We will start with creation of Dataset class - This defines how the text is pre-processed before sending it to the neural network. This dataset will be used the the Dataloader method that will feed  the data in batches to the neural network for suitable training and processing. 
The Dataloader and Dataset will be used inside the `main()`.
Dataset and Dataloader are constructs of the PyTorch library for defining and controlling the data pre-processing and its passage to neural network. For further reading into Dataset and Dataloader read the [docs at PyTorch](https://pytorch.org/docs/stable/data.html)

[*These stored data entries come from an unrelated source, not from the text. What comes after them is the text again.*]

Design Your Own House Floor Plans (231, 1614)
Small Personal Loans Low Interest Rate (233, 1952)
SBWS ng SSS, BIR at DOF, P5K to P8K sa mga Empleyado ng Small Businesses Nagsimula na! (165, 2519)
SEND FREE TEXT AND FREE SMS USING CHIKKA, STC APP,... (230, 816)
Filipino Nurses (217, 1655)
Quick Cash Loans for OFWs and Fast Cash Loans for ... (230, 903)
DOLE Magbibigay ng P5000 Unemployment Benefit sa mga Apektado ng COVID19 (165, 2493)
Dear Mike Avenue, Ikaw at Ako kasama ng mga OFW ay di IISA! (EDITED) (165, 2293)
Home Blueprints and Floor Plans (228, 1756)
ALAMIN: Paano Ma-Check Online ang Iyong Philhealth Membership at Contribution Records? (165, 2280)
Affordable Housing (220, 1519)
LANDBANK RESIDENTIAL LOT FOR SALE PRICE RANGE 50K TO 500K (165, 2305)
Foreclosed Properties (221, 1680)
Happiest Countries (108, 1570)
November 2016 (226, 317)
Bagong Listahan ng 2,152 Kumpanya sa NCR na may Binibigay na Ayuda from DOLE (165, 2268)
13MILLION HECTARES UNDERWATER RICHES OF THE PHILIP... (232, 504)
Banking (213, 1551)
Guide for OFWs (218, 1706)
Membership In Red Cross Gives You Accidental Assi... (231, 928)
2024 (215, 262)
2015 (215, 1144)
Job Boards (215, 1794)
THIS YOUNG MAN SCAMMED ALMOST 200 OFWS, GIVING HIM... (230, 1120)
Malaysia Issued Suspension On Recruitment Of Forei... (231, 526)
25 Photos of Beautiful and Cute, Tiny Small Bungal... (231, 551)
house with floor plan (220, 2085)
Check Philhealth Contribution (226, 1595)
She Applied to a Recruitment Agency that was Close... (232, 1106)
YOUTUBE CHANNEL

#### *CustomDataset* Dataset Class
- This class is defined to accept the Dataframe as input and generate tokenized output that is used by the **T5** model for training. 
- We are using the **T5** tokenizer to tokenize the data in the `text` and `ctext` column of the dataframe. 
- The tokenizer uses the ` batch_encode_plus` method to perform tokenization and generate the necessary outputs, namely: `source_id`, `source_mask` from the actual text and `target_id` and `target_mask` from the summary text.
- To read further into the tokenizer, [refer to this document](https://huggingface.co/transformers/model_doc/t5.html#t5tokenizer)
- The *CustomDataset* class is used to create 2 datasets, for training and for validation.
- *Training Dataset* is used to fine tune the model: **80% of the original data**
- *Validation Dataset* is used to evaluate the performance of the model. The model has not seen this data during training. 

#### Dataloader: Called inside the `main()`
- Dataloader is used to for creating training and validation dataloader that load data to the neural network in a defined manner. This is needed because all the data from the dataset cannot be loaded to the memory at once, hence the amount of data loaded to the memory and then passed to the neural network needs to be controlled.
- This control is achieved using the parameters such as `batch_size` and `max_len`.
- Training and Validation dataloaders are used in the training and validation part of the flow respectively

In [6]:
# Creating a custom dataset for reading the dataframe and loading it into the dataloader to pass it to the neural network at a later stage for finetuning the model and to prepare it for predictions
class CustomDataset(Dataset):
    def __init__(self, dataframe, tokenizer, source_len, summ_len):
        self.tokenizer = tokenizer
        self.data = dataframe
        self.source_len = 300 # original: source_len
        self.summ_len = summ_len
        self.text = self.data.text
        self.ctext = self.data.ctext

    def __len__(self):
        return len(self.text)

    def __getitem__(self, index):
        ctext = str(self.ctext[index])
        ctext = ' '.join(ctext.split())

        text = str(self.text[index])
        text = ' '.join(text.split())

        source = self.tokenizer.batch_encode_plus([ctext], max_length= self.source_len, pad_to_max_length=True,return_tensors='pt')
        target = self.tokenizer.batch_encode_plus([text], max_length= self.summ_len, pad_to_max_length=True,return_tensors='pt')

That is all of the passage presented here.